Mi sto interrogando come medico clinico sul significato psicologico del rave party. Devo ammettere ed accettare che per età, modello educativo e personalità forse non riuscirò a capire fino in fondo tutte le motivazioni che animano i partecipanti a questi raduni. Voglio comunque provarci, casomai chiedendo indicazioni ai lettori più giovani che vivono sulla loro pelle le vicende di questi ultimi 40 anni.

Il primo elemento che traspare è l’ansia di libertà e ricerca di una felicità momentanea che questi raduni sembrano voler incarnare attraverso il rifiuto di ogni regola. La ricerca di un luogo fuori dagli schemi ove esprimere completamente la parte istintiva di sé stessi emerge anche dal verbo inglese “to rave” che ha diversi significati fra cui entusiasmarsi, delirare, farneticare, infuriarsi, recriminare.
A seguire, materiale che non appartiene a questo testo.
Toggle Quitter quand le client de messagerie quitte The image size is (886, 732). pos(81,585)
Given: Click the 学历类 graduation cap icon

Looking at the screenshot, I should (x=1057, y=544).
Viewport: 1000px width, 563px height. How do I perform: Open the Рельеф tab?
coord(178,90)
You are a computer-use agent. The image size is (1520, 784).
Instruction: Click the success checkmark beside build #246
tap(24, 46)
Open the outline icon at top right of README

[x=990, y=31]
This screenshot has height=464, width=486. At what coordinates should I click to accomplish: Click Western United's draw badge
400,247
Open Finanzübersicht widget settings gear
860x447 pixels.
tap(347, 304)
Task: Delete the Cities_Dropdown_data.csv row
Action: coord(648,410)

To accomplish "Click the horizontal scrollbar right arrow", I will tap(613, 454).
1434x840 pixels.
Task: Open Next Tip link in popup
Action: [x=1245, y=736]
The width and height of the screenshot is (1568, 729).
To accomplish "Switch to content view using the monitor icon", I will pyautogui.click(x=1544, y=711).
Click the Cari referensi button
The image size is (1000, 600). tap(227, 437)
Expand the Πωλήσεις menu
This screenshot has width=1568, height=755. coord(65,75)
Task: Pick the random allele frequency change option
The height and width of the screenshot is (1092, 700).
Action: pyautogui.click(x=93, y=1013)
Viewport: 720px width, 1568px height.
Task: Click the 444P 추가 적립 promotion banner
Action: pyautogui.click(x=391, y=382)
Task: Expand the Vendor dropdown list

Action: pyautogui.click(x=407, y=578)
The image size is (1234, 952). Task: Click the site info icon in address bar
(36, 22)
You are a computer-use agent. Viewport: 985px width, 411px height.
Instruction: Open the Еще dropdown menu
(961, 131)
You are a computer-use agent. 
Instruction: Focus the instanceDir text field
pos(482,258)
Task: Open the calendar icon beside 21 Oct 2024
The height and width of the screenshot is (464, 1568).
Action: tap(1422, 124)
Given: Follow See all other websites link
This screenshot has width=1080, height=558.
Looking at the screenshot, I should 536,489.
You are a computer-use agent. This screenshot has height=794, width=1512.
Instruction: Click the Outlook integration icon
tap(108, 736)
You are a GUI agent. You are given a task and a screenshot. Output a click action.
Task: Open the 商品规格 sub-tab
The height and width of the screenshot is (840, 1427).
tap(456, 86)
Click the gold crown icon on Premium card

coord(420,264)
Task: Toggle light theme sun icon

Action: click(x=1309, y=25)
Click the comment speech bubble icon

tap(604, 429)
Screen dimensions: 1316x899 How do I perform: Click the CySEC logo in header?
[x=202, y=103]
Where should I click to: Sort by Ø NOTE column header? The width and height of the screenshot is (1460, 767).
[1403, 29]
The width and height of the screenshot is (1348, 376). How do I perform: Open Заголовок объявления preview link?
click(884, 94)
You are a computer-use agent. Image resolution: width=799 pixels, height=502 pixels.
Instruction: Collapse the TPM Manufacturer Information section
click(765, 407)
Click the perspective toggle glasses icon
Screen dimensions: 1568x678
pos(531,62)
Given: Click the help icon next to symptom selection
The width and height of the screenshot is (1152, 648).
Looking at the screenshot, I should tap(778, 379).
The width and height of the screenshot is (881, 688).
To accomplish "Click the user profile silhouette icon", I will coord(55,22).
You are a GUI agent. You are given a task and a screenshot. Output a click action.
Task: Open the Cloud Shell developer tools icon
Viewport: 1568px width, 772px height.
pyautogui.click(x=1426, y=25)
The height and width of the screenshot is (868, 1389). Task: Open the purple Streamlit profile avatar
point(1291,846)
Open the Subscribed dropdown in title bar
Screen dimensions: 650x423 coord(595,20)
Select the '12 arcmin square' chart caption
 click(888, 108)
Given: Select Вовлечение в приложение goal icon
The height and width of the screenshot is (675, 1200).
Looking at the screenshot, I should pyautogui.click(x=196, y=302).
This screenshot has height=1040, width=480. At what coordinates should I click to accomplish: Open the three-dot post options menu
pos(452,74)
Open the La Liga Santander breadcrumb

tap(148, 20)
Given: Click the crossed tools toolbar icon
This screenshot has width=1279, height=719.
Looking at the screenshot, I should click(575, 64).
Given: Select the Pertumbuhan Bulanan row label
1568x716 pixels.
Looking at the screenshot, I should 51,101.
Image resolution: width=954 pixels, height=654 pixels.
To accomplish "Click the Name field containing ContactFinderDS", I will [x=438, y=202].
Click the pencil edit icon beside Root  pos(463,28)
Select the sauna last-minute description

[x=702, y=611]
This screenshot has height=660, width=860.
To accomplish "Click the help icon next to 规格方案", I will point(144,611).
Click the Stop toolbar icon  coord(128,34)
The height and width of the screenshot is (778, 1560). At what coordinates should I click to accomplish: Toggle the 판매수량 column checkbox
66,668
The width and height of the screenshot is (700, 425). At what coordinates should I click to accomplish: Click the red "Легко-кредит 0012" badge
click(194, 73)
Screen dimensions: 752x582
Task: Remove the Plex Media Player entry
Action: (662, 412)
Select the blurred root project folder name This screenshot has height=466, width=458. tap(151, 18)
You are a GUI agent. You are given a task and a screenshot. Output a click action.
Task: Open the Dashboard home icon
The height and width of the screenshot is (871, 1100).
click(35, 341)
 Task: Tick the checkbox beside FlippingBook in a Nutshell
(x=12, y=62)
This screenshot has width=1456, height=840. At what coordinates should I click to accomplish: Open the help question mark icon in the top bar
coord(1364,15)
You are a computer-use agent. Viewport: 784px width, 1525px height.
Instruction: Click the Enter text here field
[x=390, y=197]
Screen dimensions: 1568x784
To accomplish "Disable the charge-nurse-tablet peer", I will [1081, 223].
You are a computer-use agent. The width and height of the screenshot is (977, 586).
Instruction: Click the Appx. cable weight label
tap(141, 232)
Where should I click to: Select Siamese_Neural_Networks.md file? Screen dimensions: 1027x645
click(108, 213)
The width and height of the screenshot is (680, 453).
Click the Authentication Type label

Come affermava Sigmund Freud in un libro Il disagio della civiltà, per vivere in un consesso di altri uomini dobbiamo reprimere costantemente i nostri istinti primordiali e il nostro desiderio di individualità. La civiltà richiede la limitazione della nostra libertà istintuale per permettere appagamenti parziali o differiti.

Se desideriamo avere uno sfogo sessuale lo possiamo fare ma in un luogo idoneo come una camera e con certe regole per non infastidire i vicini. La civiltà in cui viviamo tollera anche che noi “usciamo di testa” ubriacandoci o drogandoci, ma solo se lo facciamo senza determinare scandalo e disagi.

Quindi apparentemente i rave party sono espressione di un anelito di libertà in una società sempre più massimizzante in cui siamo costretti a subire processi di omologazione attraverso la scuola, ove si insegnano certe cose e non altre, i mezzi di comunicazione di massa, in mano agli oligarchi del nostro secolo e la pubblicità che vuole farci diventare “macchine che desiderano, acquistano per poi non essere appagate e infine di nuovo desiderare”.

Ho detto apparentemente perché in realtà, almeno ai miei occhi di sessantenne, che come dicevo forse non può capire, emerge una grande omologazione. I ragazzi che partecipano a questi rave party sembrano a me dei moderni Pinocchio che ricercano il paese dei balocchi. Non si rendono conto che questo paese dei balocchi, ove tutto è lecito e permesso, è una fregatura per omologarli e farli divenire, come nella favola di Carlo Collodi, dei somari da traino asserviti al potere.

Quando ero ragazzo io, i drogati erano persone che imboccavano una via, spesso senza ritorno, di uso continuo di sostanze e allontanamento dalla società produttiva. Ora i drogati, per lo più, sono persone che lavorano tutta la settimana per sballarsi nel week end. La società consumistica li ha inglobati facendoli divenire elementi produttivi che alimentano il commercio della merce droga.

Ritengo che anche i partecipanti ai rave party siano persone inserite socialmente che hanno questa valvola di sfogo per sopportare il peso dell’omologazione. La società consumistica, che loro apparentemente rifiutano, permette questa forma di consumismo momentaneo di droghe, alcol, musica e sesso perché sa che, come in una pentola a pressione, deve esistere una valvola di sfogo.

Il paradosso quindi è che il rave party diviene un componente del modello di omologazione alla società nel momento in cui permette a frange, più o meno grandi, uno sfogo consumistico momentaneo.